Required work: Retype the lines from the one containing "Screen dimensions: 1500x600" through the last line of the entries below, exactly and in full, omitting every image.

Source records
========================================
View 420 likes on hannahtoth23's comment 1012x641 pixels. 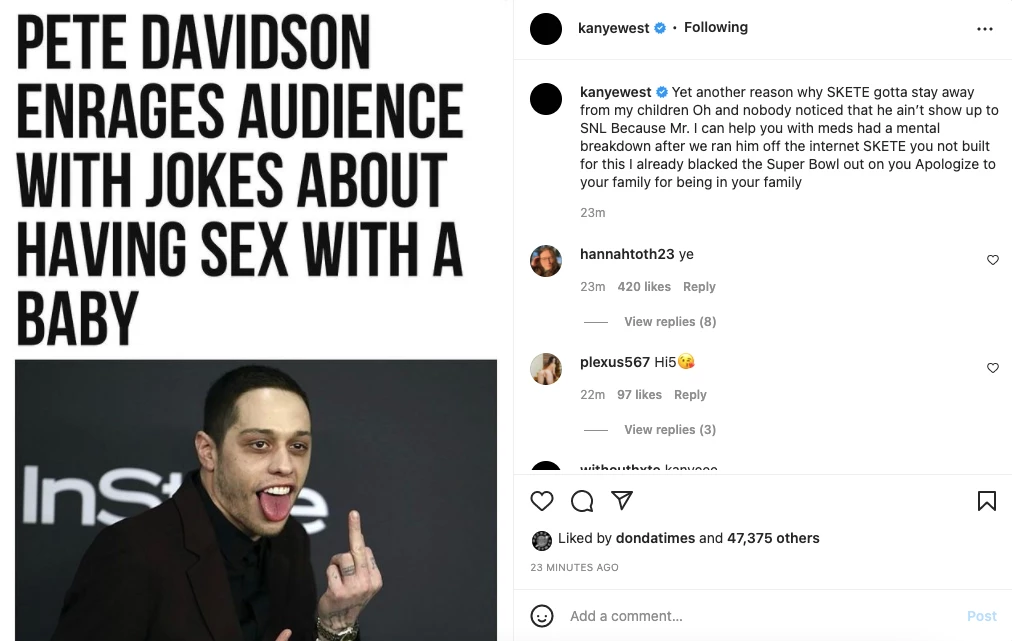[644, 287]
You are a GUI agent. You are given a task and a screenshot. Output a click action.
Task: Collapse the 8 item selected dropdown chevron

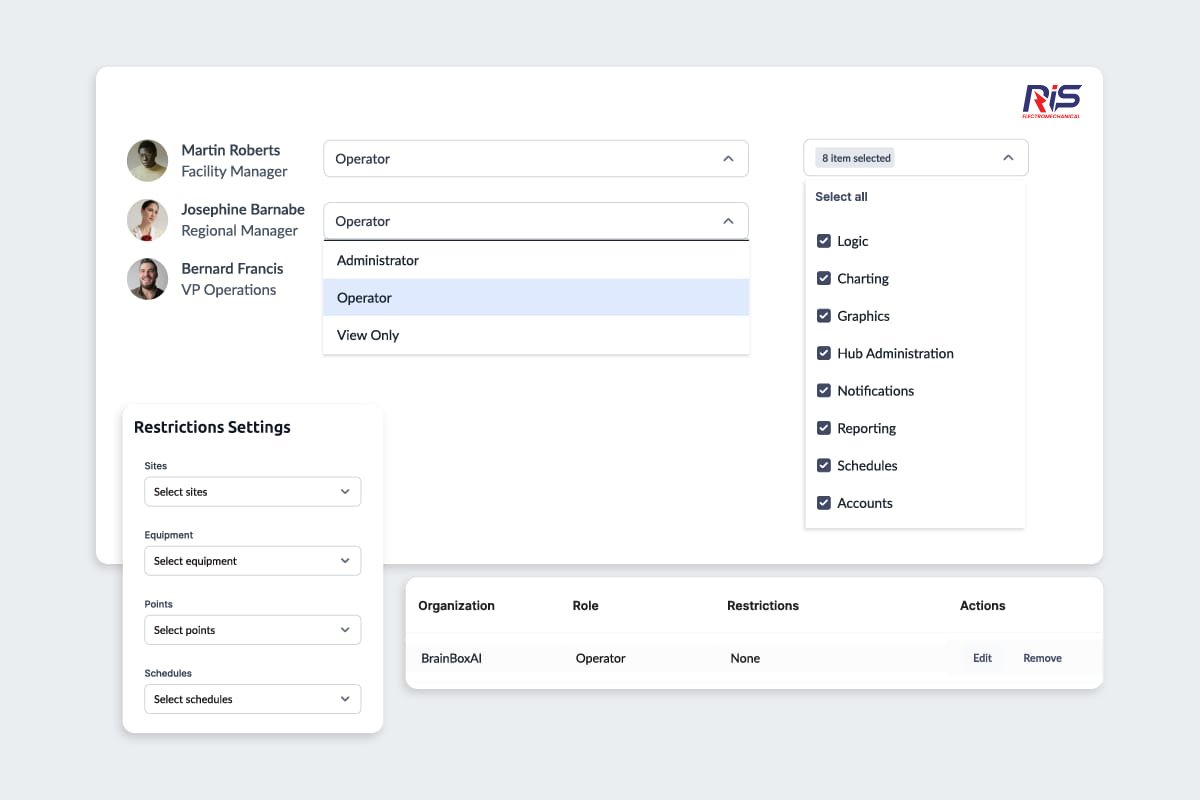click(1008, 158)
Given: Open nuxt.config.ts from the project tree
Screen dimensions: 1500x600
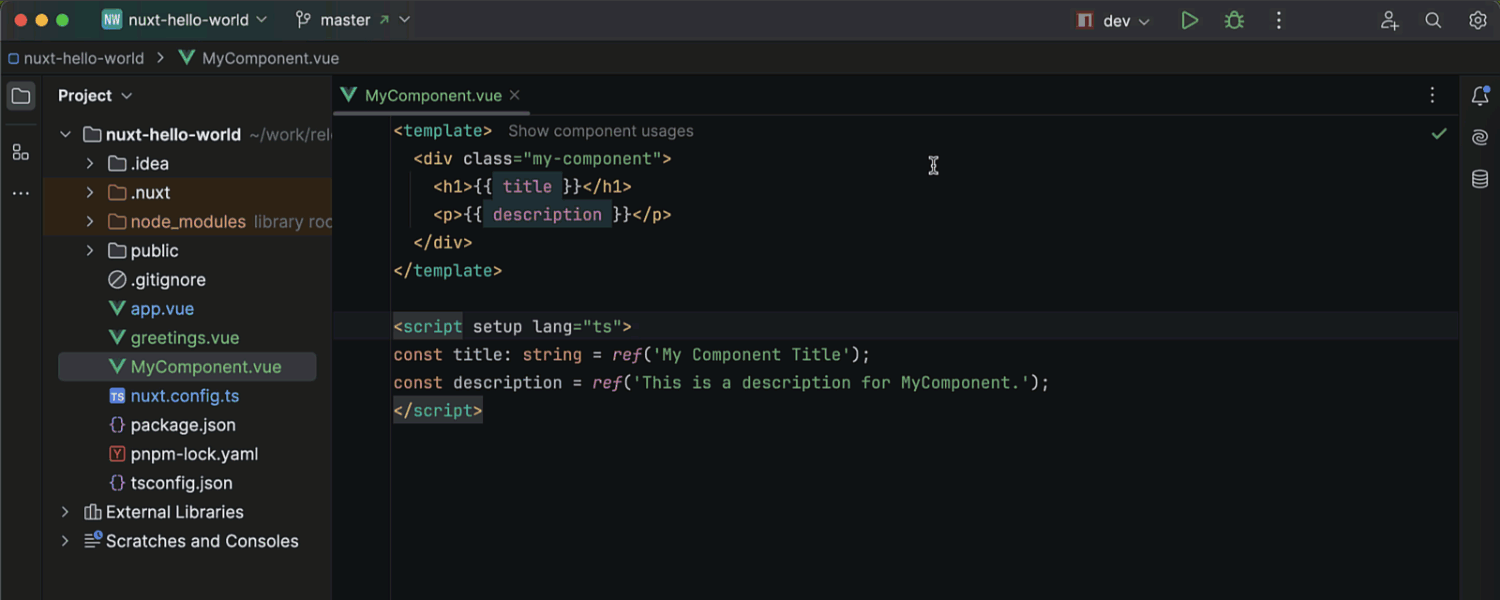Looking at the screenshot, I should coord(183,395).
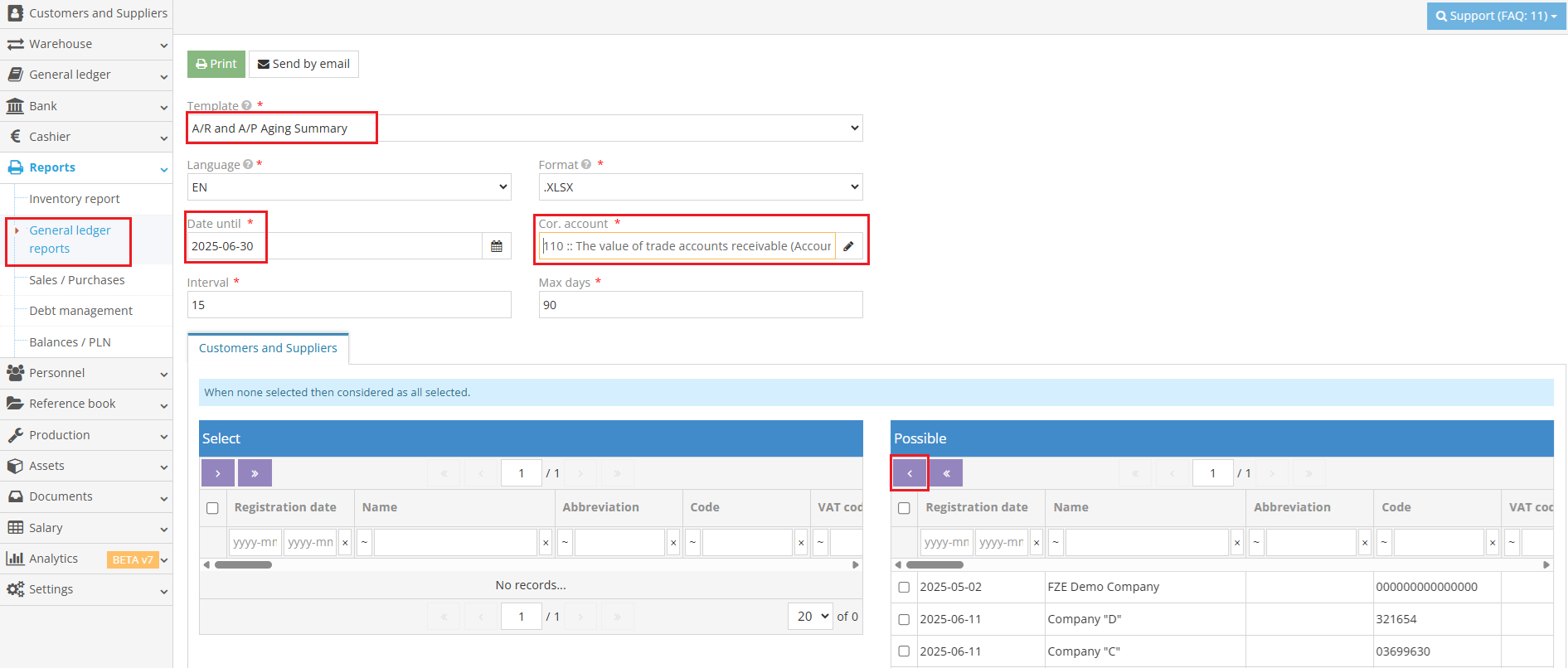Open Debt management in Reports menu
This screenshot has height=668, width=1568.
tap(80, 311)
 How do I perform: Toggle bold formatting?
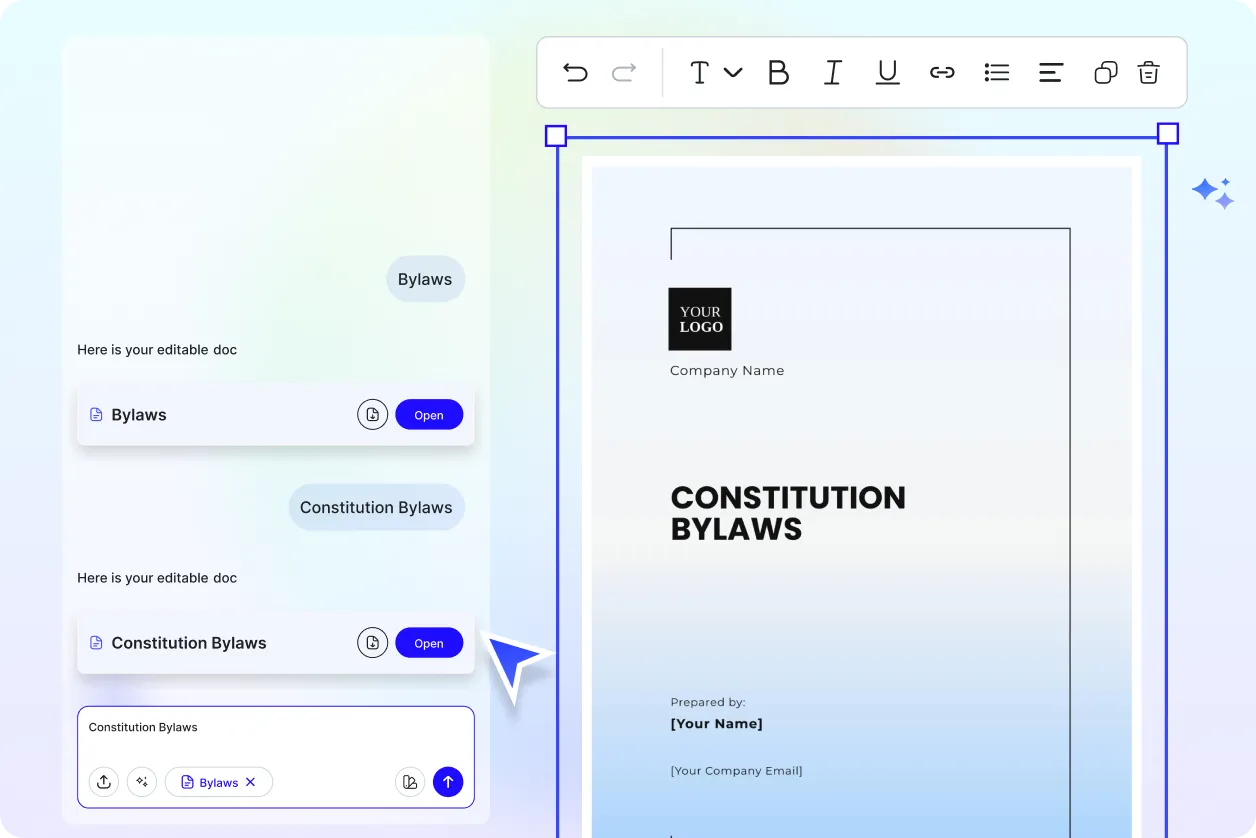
========================================
Response box:
Screen dimensions: 1500x600
Looking at the screenshot, I should coord(183,395).
Open Debt management in Reports menu
This screenshot has height=668, width=1568.
tap(80, 311)
 How do I perform: Toggle bold formatting?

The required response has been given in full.